*WORK INSTRUCTIONS*: Reproduce the following entries exactly, leaving nothing out.

Excerpts from a dataset:

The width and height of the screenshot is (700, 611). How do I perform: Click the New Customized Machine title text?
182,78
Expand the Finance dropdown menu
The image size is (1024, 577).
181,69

*SOLUTION TO THE PROBLEM*:
The width and height of the screenshot is (700, 611). How do I perform: Click the New Customized Machine title text?
182,78
Expand the Finance dropdown menu
The image size is (1024, 577).
181,69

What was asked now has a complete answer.